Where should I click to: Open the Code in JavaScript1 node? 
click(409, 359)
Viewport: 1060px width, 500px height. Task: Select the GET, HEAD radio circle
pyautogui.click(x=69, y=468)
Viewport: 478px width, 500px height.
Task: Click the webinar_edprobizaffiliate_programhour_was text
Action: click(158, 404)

──────

YOUR GOAL >> Exact copies of every record are required.

PROBLEM SOLUTION >>
Where should I click to: Open the Code in JavaScript1 node? 
click(409, 359)
Viewport: 1060px width, 500px height. Task: Select the GET, HEAD radio circle
pyautogui.click(x=69, y=468)
Viewport: 478px width, 500px height.
Task: Click the webinar_edprobizaffiliate_programhour_was text
Action: click(158, 404)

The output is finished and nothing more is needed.